Oswaldo Guillén
Ojalá Freddy haya ganado anoche, y los Medias Blancas
hayan salido adelante, en esta serie de tres juegos contra
los Cachorros de Chicago. En lo personal, este fin de semana
es una especie de revancha, porque nuestros archirrivales
de la ciudad nos barrieron el año pasado, cuando me estrené
como manager. Y para que los venezolanos entiendan lo que
significa esta serie, imagínense un juego Caracas-Magallanes,
y multipliquen la emoción por tres. En estos momentos,
por ejemplo, nosotros estamos primeros en la división
central de la Liga Americana, y ellos terceros en la Nacional.
Pero si nos ganan la serie, los fanáticos de los Cachorros
estarán tan felices como si hubieran ganado la Serie
Mundial. Así de apasionada es esta rivalidad. Desde el
año pasado dije que a estos juegos interligas, los equipos
de la Americana llegamos en desventaja, porque nosotros perdemos
un bateador cuando nos toca jugar en su estadio, mientras
que ellos ganan uno cuando vienen a nuestros parques. En la
Nacional están acostumbrados a que su lanzador batee;
por eso, cuando le agregan un designado, saltan en una pata.
Nosotros en cambio debemos resignarnos a utilizar a nuestros
lanzadores exclusivamente para tocar bolas y mover los corredores,
por más que algunos, como Freddy, quieran hacer swings
de jonrón, aumentando los riesgos de una lesión.
Este fin de semana, en el papel ellos parecieran tener ventaja,
a pesar de que nosotros tenemos mejor récord. Anoche
lanzaba Freddy contra Gregg Maddux, un futuro hall de la Fama.
Hoy será Contreras contra Carlos Zambrano, el consentido
del lado norte de la ciudad, y mañana El Duque contra
Mark Prior. O sea que en el papel ellos van de robo, porque
a nuestros dos mejores pithers, Mark Buehrle y Jon Garland,
con récords de 7-1 y 8-0 respectivamente, no les toca
lanzar. Y ni hablar de los averages de bateo de nuestros lanzadores.
Imagínense, Contreras tiene de 11-0 con 7 ponches. El
Duque tiene de 19-1, mientras que el mejor bateador en nuestro
staff es el cerrador, Hermanson, que hasta ha conectado dos
jonrones. No sé cómo le habrá ido a Freddy
anoche, aunque su promedio vitalicio es de 241, con un tubey
incluido. Pero pienso que si seguimos jugando como hasta ahora,
podemos salir de Wrigley Field con récord positivo. Por
cierto, esta semana la revista Sport Illustrated publicó
un reportaje sobre mi trabajo de este año, y mi dirección
electrónica colapsó. Aunque sé que los lectores
de Estados Unidos no leen esta columna, igual quisiera agradecerle
a todos los que han escrito para expresar sus comentarios.
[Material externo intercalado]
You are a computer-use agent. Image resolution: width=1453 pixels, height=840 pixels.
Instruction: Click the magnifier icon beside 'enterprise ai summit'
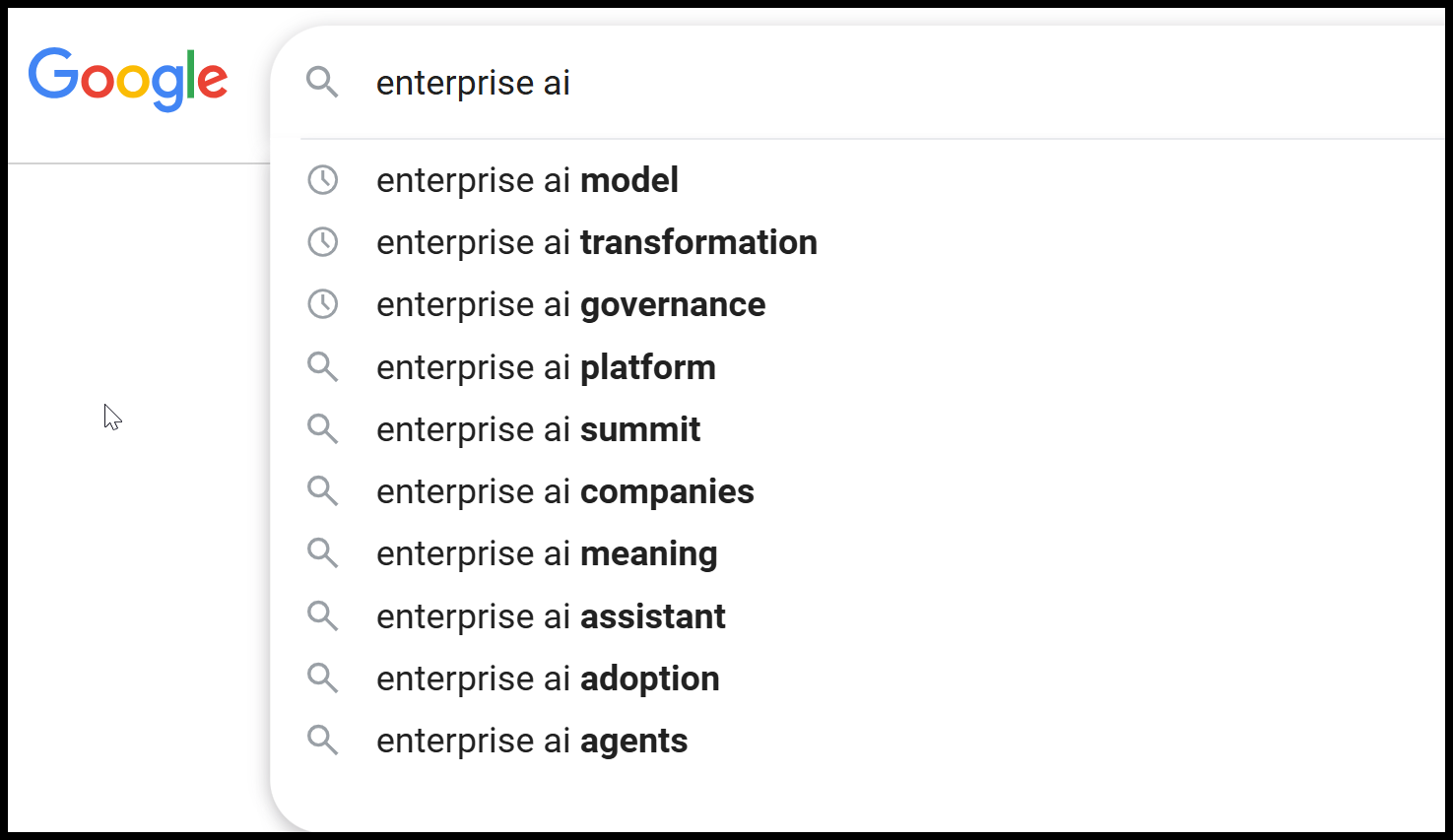(x=322, y=429)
Uno de esos lectores, por cierto, me recuerda que los Medias
Blancas de 1959 llegaron a la Serie Mundial a pesar de que
quedaron de últimos en jonrones conectados con 97, pero
quedaron primeros en robos de base con 113. Supongo que su
intención es avalar el estilo de juego que hemos adoptado,
basado en buena defensa, buen pitcheo y mucha agresividad
al batear. Y también espero que eso resulte este fin
de semana, porque si salimos derrotados nuevamente contra
los Cubs, ¡quién aguanta ese chichín!!